Through the pilots, Hirotec gained real-time visibility into its business operations, which allows the company to address issues that impact its efficiency and throughput. The solution also equips Hirotec to utilize machine learning to predict and prevent failures in critical systems like its exhaust system inspection lines.
AW North Carolina
AW North Carolina, Inc. (AWNC), a manufacturer of automatic transmissions and transmission components, is using smart manufacturing technology from Cisco to improve the efficiency of its manufacturing plant.
With more than 2,000 employees, AWNC’s 1.3 million square-foot Durham factory supplies Toyota with more than 600,000 transmissions per year.
Over 3,000 transmissions come out of the firm’s factory per day, which leaves no room for down time. Each unit incorporates 700-800 highly specialized parts and each part has its own rigid standards, AWNC said.
AWNC has deployed a 450-line Cisco Business Edition 6000 unified communications system in its offices. It has installed a Cisco network infrastructure with access points, switches and controllers for secure Wi-Fi coverage to more than a million square feet of factory floor.

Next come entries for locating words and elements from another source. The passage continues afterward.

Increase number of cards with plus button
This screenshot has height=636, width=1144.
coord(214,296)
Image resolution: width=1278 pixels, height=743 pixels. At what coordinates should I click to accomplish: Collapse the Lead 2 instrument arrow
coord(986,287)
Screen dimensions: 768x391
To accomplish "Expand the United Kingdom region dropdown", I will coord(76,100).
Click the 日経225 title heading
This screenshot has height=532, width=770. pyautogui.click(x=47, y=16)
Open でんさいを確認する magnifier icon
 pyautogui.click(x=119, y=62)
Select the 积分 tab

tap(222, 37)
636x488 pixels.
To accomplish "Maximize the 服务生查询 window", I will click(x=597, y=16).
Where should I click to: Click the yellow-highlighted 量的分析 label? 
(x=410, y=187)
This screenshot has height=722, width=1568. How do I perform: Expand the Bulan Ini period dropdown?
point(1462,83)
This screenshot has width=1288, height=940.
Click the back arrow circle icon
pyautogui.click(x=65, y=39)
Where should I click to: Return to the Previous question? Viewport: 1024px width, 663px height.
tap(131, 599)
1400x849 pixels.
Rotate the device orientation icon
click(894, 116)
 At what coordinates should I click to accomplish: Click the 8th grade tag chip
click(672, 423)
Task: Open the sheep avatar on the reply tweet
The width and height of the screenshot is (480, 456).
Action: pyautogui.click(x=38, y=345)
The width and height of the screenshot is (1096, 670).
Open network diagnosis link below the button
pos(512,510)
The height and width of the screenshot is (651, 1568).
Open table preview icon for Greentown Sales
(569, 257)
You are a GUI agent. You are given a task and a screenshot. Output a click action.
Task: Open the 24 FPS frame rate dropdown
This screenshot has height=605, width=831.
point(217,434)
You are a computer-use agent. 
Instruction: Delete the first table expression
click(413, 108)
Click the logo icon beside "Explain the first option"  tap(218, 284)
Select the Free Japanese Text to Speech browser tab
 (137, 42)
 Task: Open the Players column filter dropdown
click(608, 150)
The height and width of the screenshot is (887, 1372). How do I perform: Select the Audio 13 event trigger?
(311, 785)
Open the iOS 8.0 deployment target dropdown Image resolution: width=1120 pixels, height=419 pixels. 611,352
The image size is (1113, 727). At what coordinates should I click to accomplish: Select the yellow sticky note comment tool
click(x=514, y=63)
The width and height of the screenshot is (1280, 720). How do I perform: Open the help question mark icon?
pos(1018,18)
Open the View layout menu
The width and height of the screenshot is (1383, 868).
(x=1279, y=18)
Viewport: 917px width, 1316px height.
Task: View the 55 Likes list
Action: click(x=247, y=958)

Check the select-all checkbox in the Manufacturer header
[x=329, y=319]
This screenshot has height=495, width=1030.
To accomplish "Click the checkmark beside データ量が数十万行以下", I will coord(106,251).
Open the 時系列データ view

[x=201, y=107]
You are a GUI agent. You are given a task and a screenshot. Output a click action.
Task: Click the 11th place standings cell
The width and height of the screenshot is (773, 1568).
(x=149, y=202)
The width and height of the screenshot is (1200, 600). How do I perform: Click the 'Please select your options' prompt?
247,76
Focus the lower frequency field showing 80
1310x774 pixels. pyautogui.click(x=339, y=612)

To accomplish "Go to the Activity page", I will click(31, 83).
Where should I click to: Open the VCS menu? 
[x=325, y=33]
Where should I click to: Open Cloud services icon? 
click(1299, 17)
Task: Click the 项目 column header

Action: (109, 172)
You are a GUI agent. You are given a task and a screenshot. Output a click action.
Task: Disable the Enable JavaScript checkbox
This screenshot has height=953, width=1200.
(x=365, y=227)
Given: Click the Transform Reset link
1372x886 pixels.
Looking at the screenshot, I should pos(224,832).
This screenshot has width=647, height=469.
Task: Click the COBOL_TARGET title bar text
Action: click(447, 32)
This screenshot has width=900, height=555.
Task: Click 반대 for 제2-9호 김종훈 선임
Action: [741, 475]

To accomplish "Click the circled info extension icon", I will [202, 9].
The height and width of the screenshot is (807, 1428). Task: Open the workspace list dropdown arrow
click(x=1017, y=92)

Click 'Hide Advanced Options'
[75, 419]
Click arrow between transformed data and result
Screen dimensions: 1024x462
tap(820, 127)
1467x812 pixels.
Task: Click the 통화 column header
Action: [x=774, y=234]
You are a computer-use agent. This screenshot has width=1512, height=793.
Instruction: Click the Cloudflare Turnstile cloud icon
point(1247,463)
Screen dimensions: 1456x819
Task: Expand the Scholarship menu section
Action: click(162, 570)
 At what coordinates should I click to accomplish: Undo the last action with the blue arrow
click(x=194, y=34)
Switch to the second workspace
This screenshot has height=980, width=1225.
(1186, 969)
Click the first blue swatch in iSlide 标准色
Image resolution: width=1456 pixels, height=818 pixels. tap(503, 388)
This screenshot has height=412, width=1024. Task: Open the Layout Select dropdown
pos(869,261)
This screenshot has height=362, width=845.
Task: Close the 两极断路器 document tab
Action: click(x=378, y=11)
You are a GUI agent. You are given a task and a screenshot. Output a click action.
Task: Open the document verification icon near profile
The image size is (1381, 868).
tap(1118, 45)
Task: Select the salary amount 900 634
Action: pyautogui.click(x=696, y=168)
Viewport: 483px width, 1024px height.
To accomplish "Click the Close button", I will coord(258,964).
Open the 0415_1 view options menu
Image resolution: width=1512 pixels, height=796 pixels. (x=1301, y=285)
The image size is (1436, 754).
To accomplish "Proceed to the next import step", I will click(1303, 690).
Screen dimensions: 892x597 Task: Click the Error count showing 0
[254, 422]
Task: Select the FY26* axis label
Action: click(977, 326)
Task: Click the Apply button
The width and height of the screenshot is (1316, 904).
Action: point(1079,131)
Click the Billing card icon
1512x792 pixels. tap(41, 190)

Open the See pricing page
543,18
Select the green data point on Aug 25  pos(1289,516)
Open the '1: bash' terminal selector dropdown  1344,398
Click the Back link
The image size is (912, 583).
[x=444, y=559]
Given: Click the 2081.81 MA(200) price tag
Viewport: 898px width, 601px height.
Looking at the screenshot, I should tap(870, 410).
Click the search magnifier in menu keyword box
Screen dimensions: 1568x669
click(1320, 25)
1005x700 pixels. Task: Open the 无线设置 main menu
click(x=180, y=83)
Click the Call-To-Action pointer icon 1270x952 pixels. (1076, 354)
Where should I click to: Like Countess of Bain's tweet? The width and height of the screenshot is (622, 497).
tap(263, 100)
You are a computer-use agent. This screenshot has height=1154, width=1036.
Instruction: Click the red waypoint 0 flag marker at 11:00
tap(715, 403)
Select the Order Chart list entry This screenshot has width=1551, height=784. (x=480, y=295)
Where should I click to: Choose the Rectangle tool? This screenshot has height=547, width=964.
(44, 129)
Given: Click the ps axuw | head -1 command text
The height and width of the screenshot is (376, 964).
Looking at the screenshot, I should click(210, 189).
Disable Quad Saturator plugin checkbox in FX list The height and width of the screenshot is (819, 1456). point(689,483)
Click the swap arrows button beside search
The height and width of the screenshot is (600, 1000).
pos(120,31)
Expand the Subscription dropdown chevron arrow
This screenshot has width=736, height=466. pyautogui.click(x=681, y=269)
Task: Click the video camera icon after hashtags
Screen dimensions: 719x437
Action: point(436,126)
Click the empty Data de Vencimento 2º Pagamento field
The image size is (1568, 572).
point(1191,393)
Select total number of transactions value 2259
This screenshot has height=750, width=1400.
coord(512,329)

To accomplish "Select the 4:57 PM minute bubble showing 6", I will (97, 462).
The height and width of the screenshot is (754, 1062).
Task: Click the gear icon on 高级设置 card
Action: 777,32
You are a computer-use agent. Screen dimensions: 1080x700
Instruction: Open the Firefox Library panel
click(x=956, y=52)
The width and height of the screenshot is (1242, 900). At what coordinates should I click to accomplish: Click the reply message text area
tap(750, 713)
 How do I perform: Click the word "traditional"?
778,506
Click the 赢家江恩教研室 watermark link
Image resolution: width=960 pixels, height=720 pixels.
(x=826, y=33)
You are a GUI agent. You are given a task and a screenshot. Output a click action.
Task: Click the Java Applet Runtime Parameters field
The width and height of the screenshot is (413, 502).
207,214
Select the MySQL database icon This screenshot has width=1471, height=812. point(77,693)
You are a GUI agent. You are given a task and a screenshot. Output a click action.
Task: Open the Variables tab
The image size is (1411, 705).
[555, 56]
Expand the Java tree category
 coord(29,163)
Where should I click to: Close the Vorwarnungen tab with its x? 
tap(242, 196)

Additionally, a new FlexPod system provides integrated computing, networking, and storage, AWNC said. FlexPod solutions include Cisco Unified Computing System (Cisco UCS) servers, Cisco Nexus switches, and NetApp unified storage systems. The FlexPod architecture can be optimized for a variety of mixed workloads in both virtualized and non-virtualized environments.
The company highlighted that there has been zero network downtime since the implementation of Cisco’s new technology. The smart manufacturing platform gave AWNC the possibility to embrace cloud computing and implement new enterprise resource planning (ERP) and manufacturing execution systems (MES) to automate and analyze data and processes.